La fin de la Gironde, l’épuration finale
de la Convention, cent quarante députés éliminés sur 180 Girondins. Mort de Pétion,
Barbaroux, Condorcet, M. et Mme Roland, Clavière. Le centralisme démocratique
défini par Sait-Just et Couthon : théorie du gouvernement extraordinaire :
c’est de la centralité que doivent partir toutes les impulsions. Les trois
pôles du gouvernement montagnard : Comité de Salut Public, Comité de
Sûreté générale, Tribunal révolutionnaire.
N.B. : les
bons livres sur la Révolution, tels les Contes et Récit de mon enfance
faisaient pleurer sur le sort de Pétion, Buzot, Barbaroux, le couple Roland..En
a-t-on encore envie après avoir lu Taine ?( relire les épisodes précédents !)

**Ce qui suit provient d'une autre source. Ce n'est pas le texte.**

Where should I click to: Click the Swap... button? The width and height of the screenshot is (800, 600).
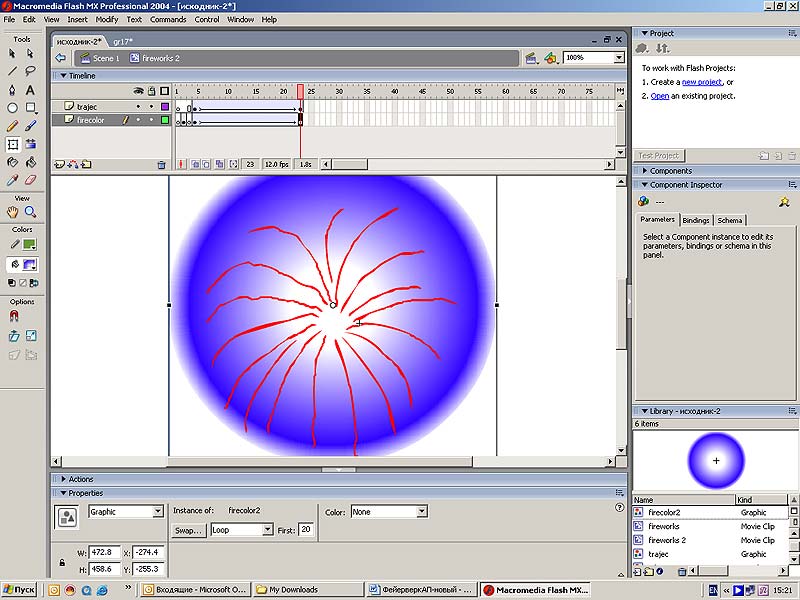pyautogui.click(x=188, y=530)
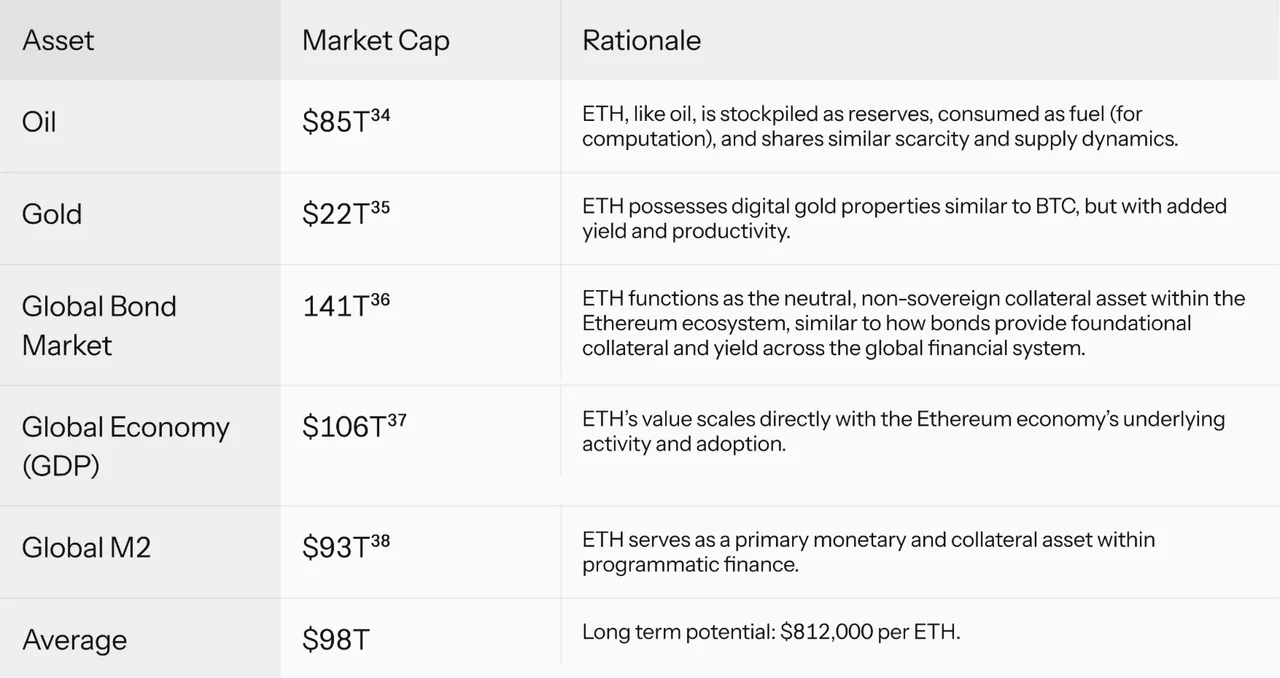Follow footnote 36 on 141T value
The height and width of the screenshot is (678, 1280).
tap(380, 299)
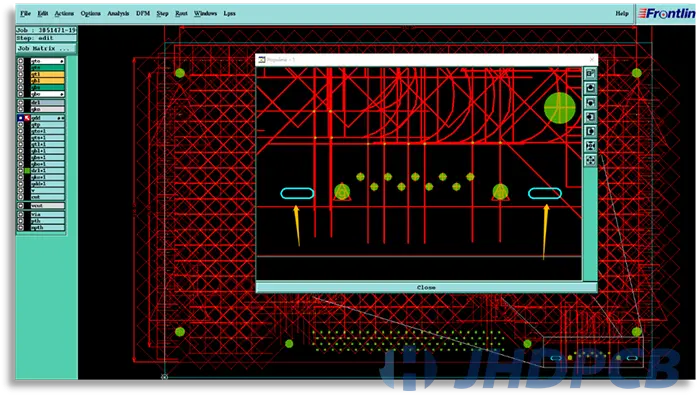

La fin de la Gironde : cent quarante
députés éliminés sur 180
Ce n’est pas pour
épargner à Paris les chefs de l’insurrection ou du parti, députés, généraux ou
ministres ; au contraire, il importe
d’achever l’assujettissement de la Convention, d’étouffer les murmures du
côté droit, d’imposer silence à Ducos, à Boyer-Fonfrède, à Vernier, à Couhey,
qui parlent et protestent encore . C’est
pourquoi, chaque semaine, des décrets d’arrestation ou de mort lancés du haut
de la Montagne, frappent dans la majorité, comme des coups de fusil tirés sur
une foule. Décrets d’arrestation, le 15
juin, contre Duchâtel, le 17 contre Barbaroux, le 23 contre Brissot, le 8
juillet contre Devérité et Condorcet, le 14 contre Lauze-Deperret et Fauchet,
le 30 contre Duprat jeune, Vallée et Mainvielle, le 2 août contre Rouyer,
Brunel et Carra ; Carra, Lauze-Deperret et Fauchet, présents aux séances, sont
empoignés sur place ; c’est un avertissement sensible et physique : il n’en est
point de plus efficace pour mater les insoumis. – Décrets d’accusation, le 18
juillet, contre Coustard, le 28 juillet contre Gensonné, La Source, Vergniaud,
Mollevaut, Gardien, Grangeneuve, Fauchet, Boilleau, Valazé, Cussy, Meillan ; et
chacun sait que le tribunal devant lequel ils doivent comparaître est la salle
d’attente de la guillotine. – Décrets de condamnation, le 12 juillet, contre
Birotteau, le 28 juillet contre Buzot, Barbaroux, Gorsas, Lanjuinais, Salle,
Louvet, Bergoeing, Pétion, Guadet, Chasset, Chambon, Lidon, Valady, Defermon,
Kervelegan, Larivière, Rabaut-Saint-Étienne et Lesage ; déclarés traîtres et mis
hors la loi, on les mènera sans jugement à l’échafaud.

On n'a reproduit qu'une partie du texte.